Melanoma Chemotherapy
Melanoma is a type of cancer that affects the skin and is recognized by the dark spots that appear on the dermis. In order to treat melanoma, diagnostic tests must first be completed and then the cancer team will be able to recommend one or maybe more treatment options. Melanoma chemotherapy is one of the possibilities here. Anyway, patients should consider these treatment variants extensively by learning all the can on the implications. Proper information on the alternative treatments is the first step. The procedure will normally be established depending on the disease evolution and the thickness of the primary tumor.
Surgery and melanoma chemotherapy represent the main alternatives here. The diversity of choices increases when it comes to determining the most advantageous form of surgery for the evolution and the location of the melanoma. Thus there are lymph node dissection, re-excision and amputation to decide on. If melanoma has spread from the skin to distant organs, then surgery will not be a curable option to use. Therefore, melanoma chemotherapy might be the solution. Systemic chemotherapy that the procedure involves relies on injectable anticancer drugs.
Drugs are either administered intravenously or orally. Melanoma chemotherapy drugs travel through the bloodstream to all parts of the body. They attack cancer cells which have already spread beyond the skin to lymph nodes or other organs. The same medication that kills the tumor will also damage some healthy tissues too. The blood producing cells in the bone marrow, the hair follicles and the cells in the gastrointestinal tract represent the first collateral victims of the chemical cancer bombarding. As a result, patients will go through temporary side effects like nausea and vomiting, mouth sores, loss of appetite and loss of hair.

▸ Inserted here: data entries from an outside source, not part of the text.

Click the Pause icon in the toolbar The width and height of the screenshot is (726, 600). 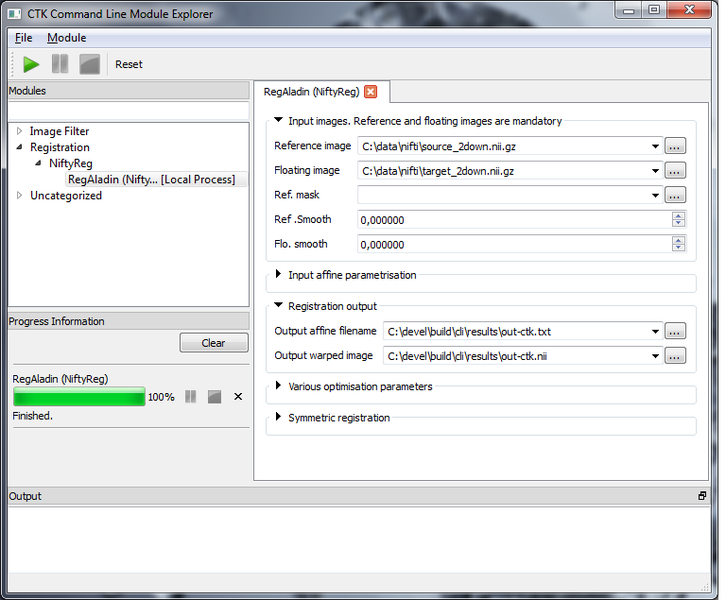pos(60,64)
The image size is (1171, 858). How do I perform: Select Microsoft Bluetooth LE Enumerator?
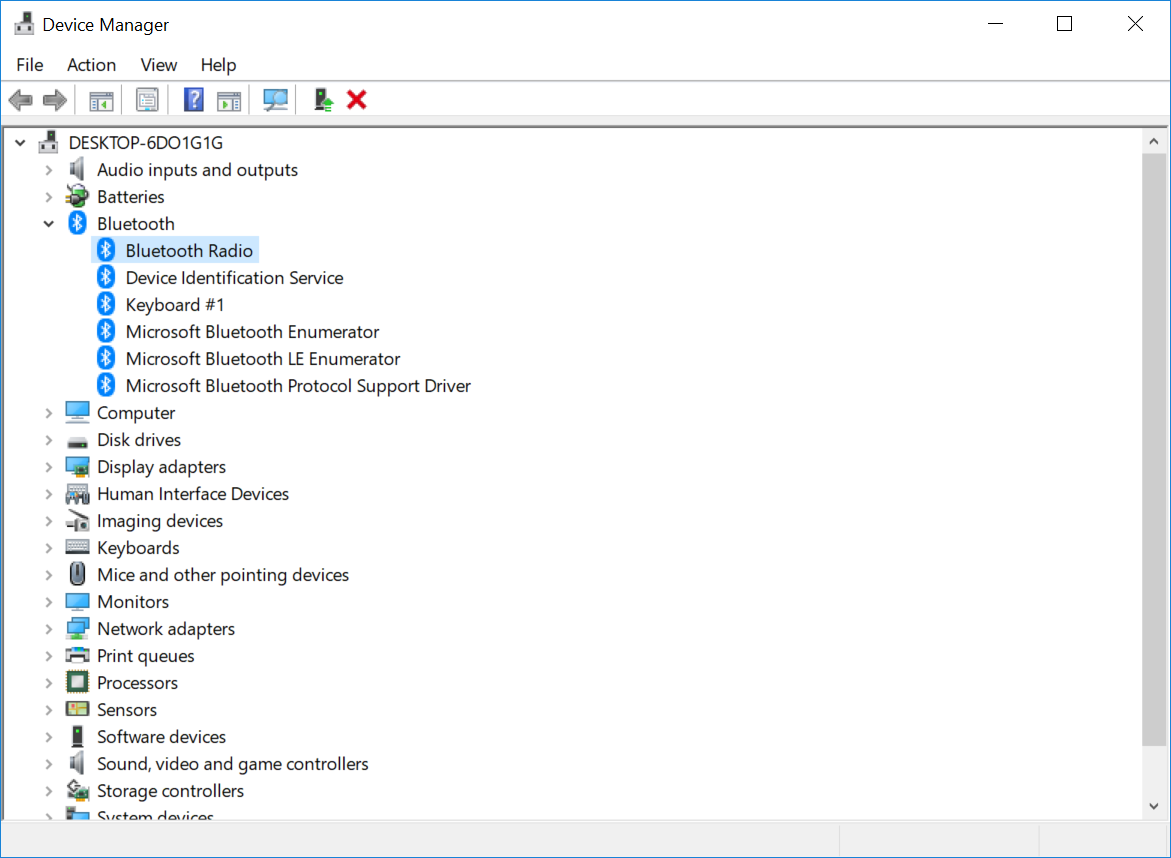pos(262,359)
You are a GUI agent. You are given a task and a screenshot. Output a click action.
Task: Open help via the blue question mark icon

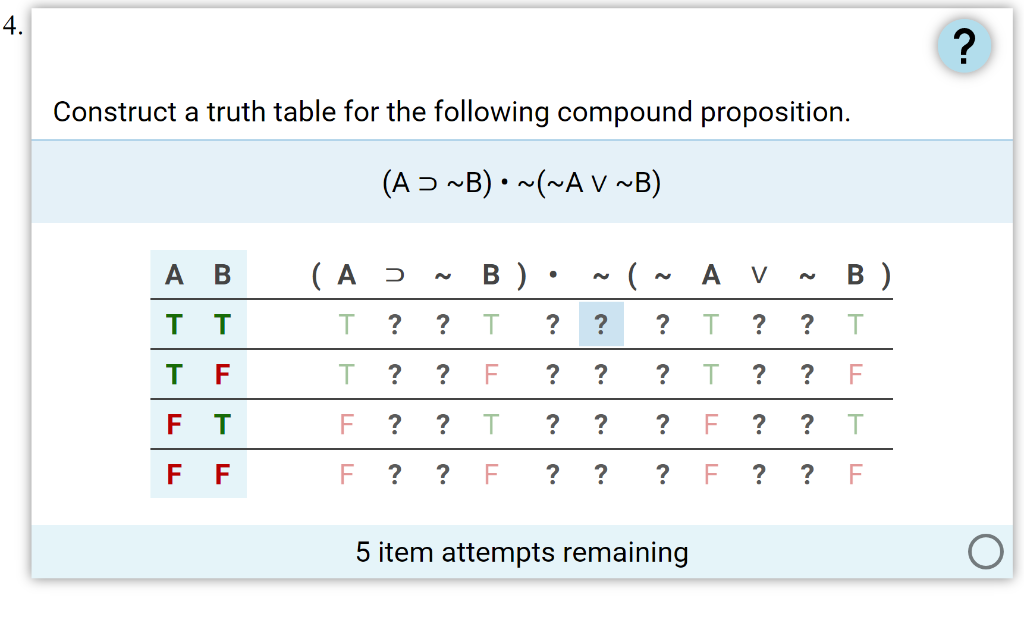(x=963, y=45)
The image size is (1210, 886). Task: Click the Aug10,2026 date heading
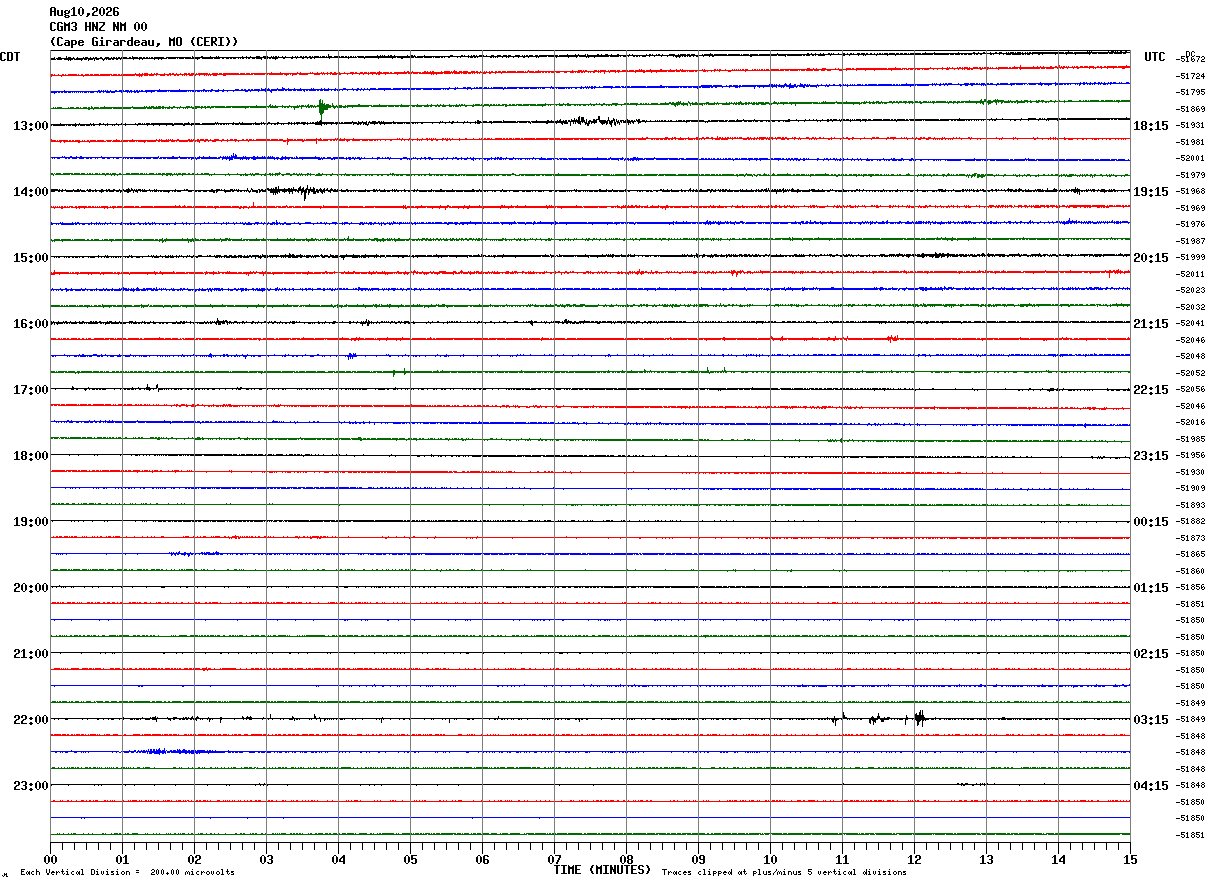point(84,12)
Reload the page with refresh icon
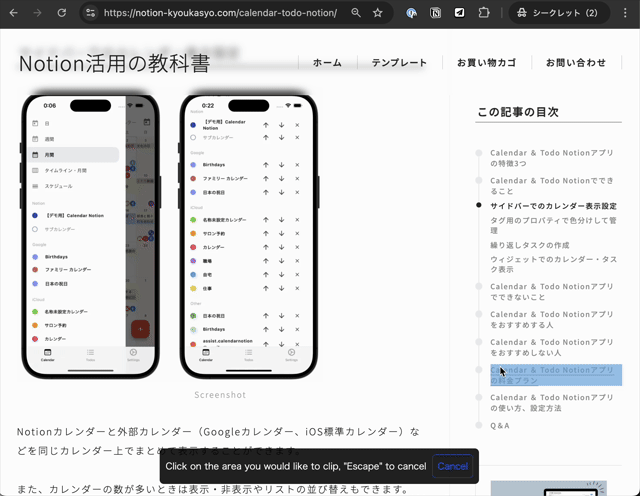 62,13
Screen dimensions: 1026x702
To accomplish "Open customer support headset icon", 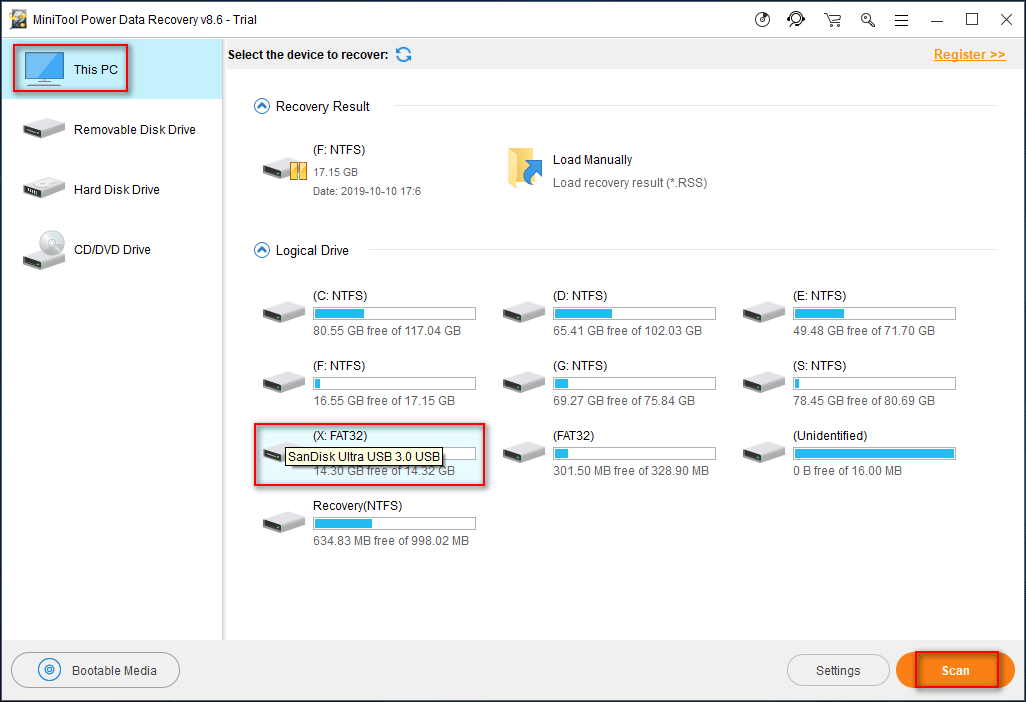I will pos(796,20).
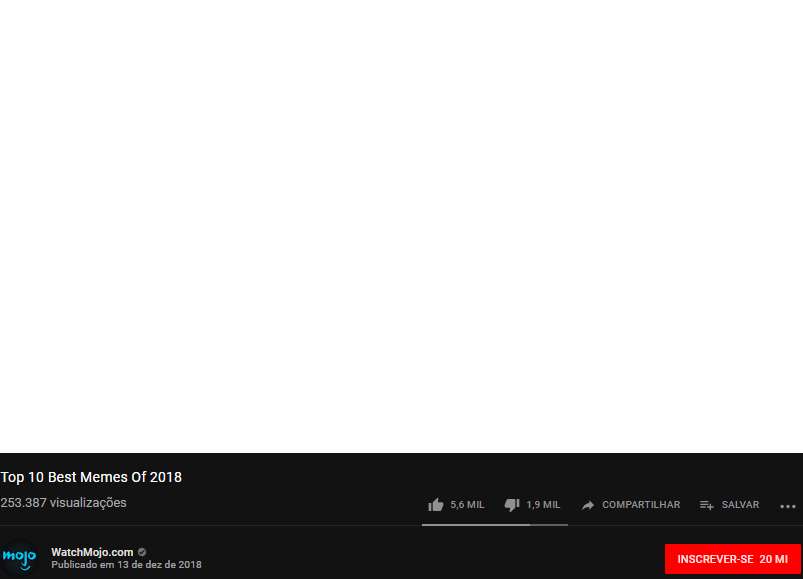803x579 pixels.
Task: Click the verified checkmark badge
Action: [142, 552]
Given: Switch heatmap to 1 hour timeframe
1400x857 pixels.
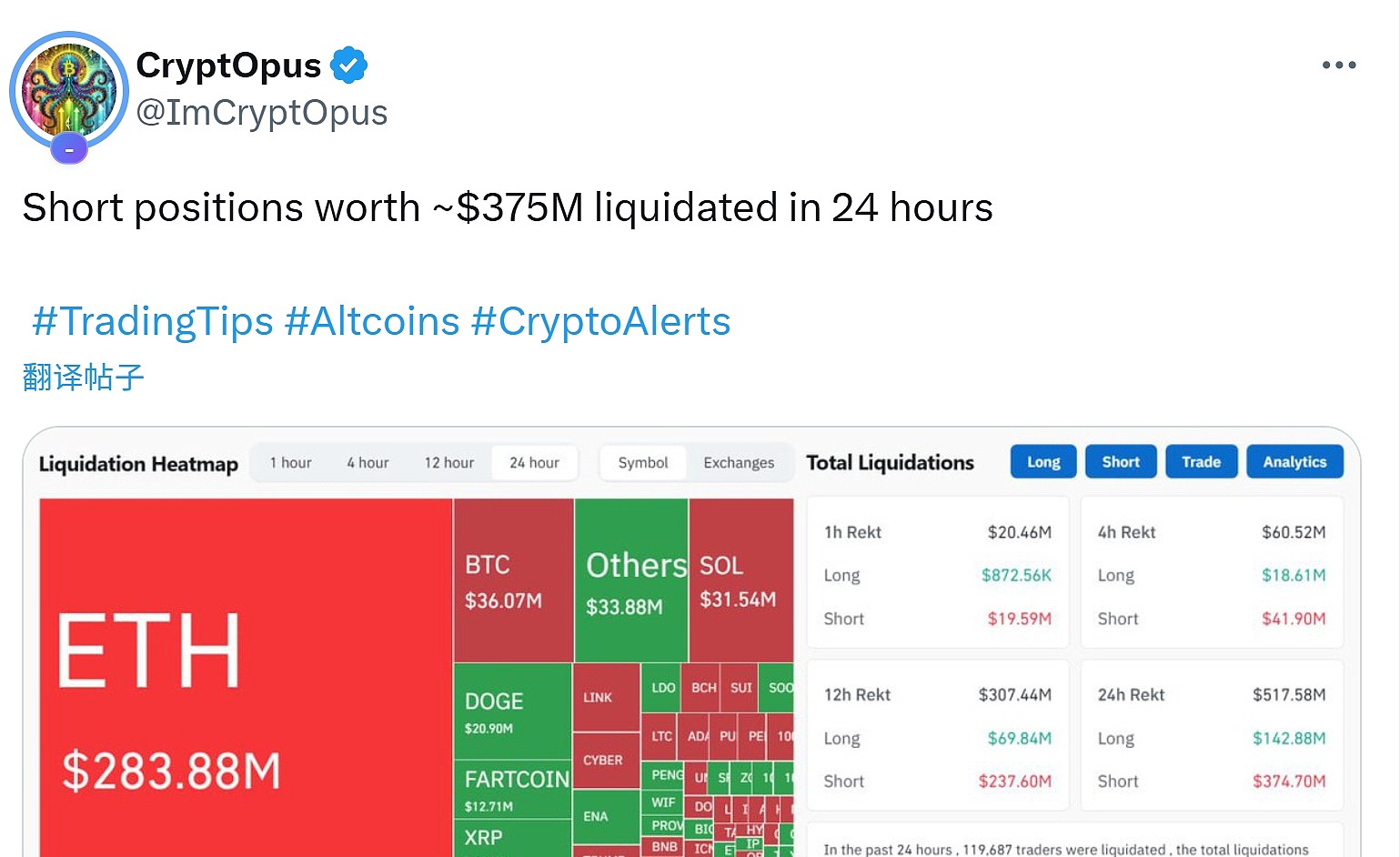Looking at the screenshot, I should (290, 462).
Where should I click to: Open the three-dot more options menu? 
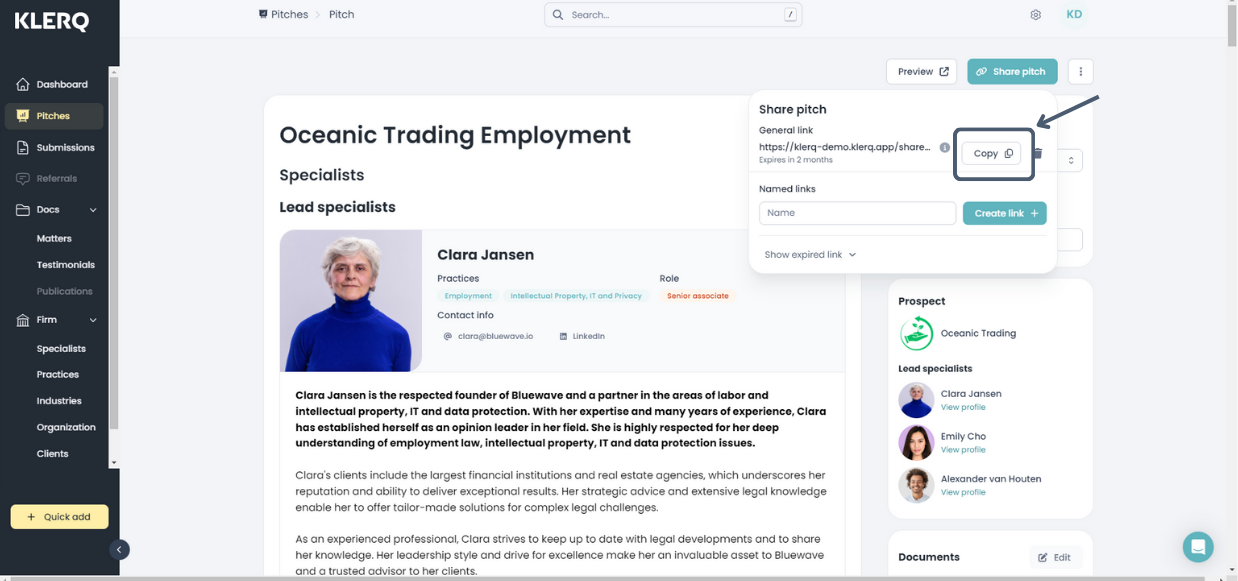click(x=1080, y=72)
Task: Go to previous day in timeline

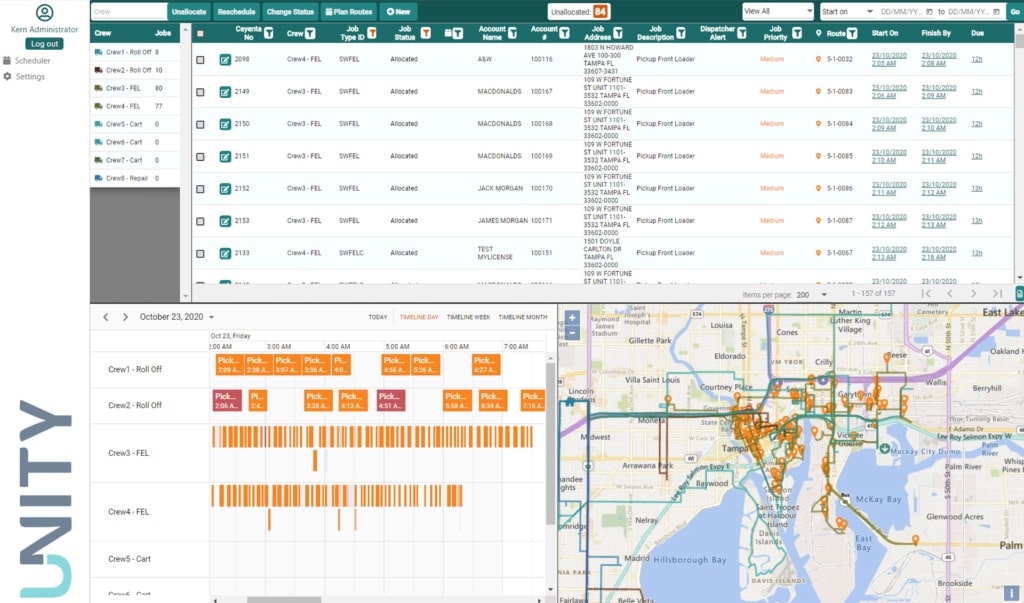Action: (106, 317)
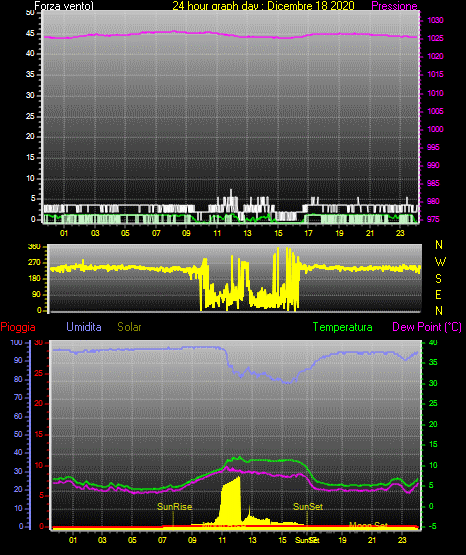Click the Temperatura legend label

coord(343,327)
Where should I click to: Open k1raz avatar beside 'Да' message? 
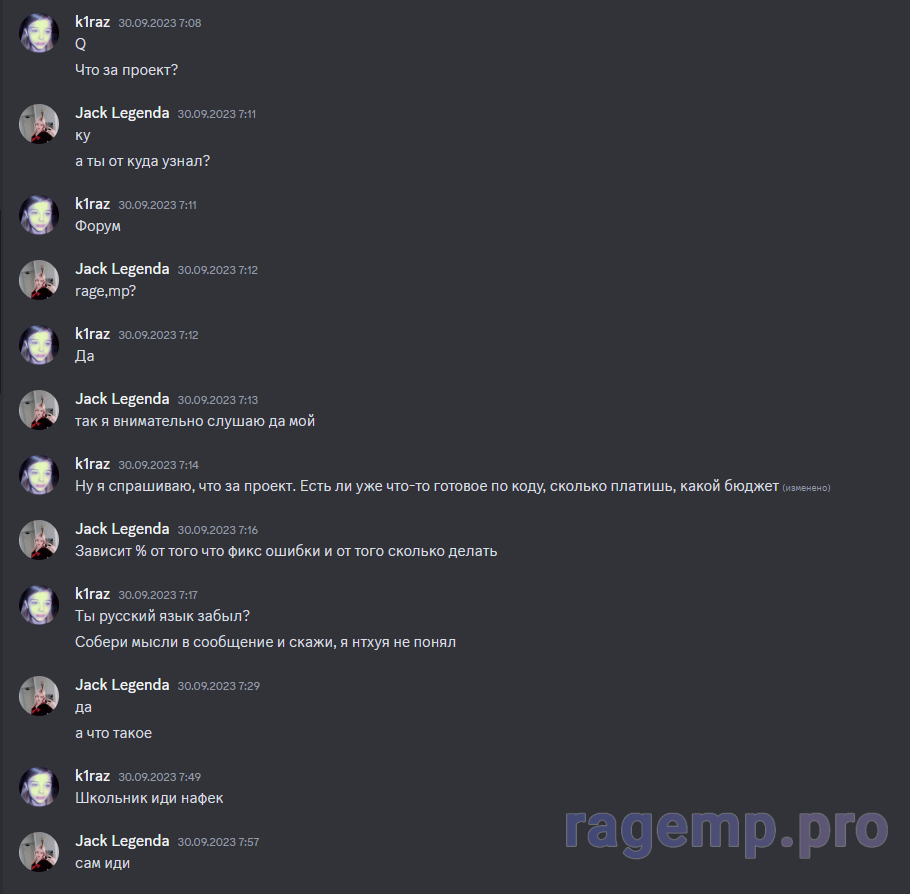click(x=39, y=345)

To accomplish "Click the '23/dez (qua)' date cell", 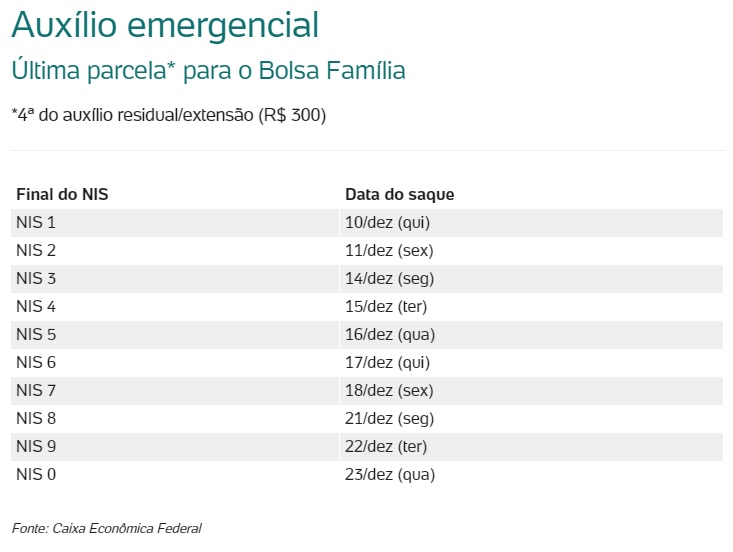I will (x=390, y=474).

Among the melanoma chemotherapy drugs we ought to mention temozolomide, cisplastin, DTIC, tamoxifen, vinblastine and BCNU. Combinations between these various medications are possible and often recommended. DTIC, BCNU and cisplatin combined with tamoxifen, which is a hormonal medication commonly used in treating breast cancer, are known as the Dartmouth Regimen. Then there is another combination of DTIC, cisplatin and vinblastine to use against melanoma. To give one other melanoma chemotherapy drug example, we ought to refer to temozolomide, a modern medication administered orally.
Since melanoma chemotherapy drugs have a damaging impact on normal blood cells as well, patients might experience low blood cell counts and this can reduce the blood clotting speed for instance, excessive tiredness (experienced because of the anemia and the medical treatment in itself) and an increased infection risk (because of white blood cell shortage).